• **Instructions for the task**: Find each line in the items below that contains the string "coordinates", and copy every such line in full.

*** Given information

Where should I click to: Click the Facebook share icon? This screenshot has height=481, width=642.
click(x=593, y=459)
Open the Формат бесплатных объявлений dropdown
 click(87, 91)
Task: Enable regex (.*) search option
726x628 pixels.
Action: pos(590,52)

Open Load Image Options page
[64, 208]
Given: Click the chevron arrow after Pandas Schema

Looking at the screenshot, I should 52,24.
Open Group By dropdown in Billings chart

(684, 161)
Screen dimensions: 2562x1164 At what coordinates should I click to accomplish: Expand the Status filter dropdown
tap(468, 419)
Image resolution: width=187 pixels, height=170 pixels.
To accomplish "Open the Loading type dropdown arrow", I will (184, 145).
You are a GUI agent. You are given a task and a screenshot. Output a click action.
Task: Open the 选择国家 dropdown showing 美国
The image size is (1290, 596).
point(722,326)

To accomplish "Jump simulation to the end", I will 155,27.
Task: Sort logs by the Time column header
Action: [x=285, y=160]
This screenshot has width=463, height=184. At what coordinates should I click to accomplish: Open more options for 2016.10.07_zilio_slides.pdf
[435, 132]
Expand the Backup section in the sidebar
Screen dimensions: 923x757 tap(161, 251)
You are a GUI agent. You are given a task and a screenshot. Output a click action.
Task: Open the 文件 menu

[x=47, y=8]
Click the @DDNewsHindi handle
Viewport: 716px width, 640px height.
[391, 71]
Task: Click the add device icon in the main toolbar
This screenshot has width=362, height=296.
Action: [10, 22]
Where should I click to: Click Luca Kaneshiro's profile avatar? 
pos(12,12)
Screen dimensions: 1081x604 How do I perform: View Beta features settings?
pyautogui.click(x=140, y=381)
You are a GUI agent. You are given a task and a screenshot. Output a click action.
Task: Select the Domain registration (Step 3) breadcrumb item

******

• **Written answer**:
Screen dimensions: 2562x1164 At what coordinates should I click to accomplish: Expand the Status filter dropdown
This screenshot has width=463, height=184. At what coordinates should I click to accomplish: Open more options for 2016.10.07_zilio_slides.pdf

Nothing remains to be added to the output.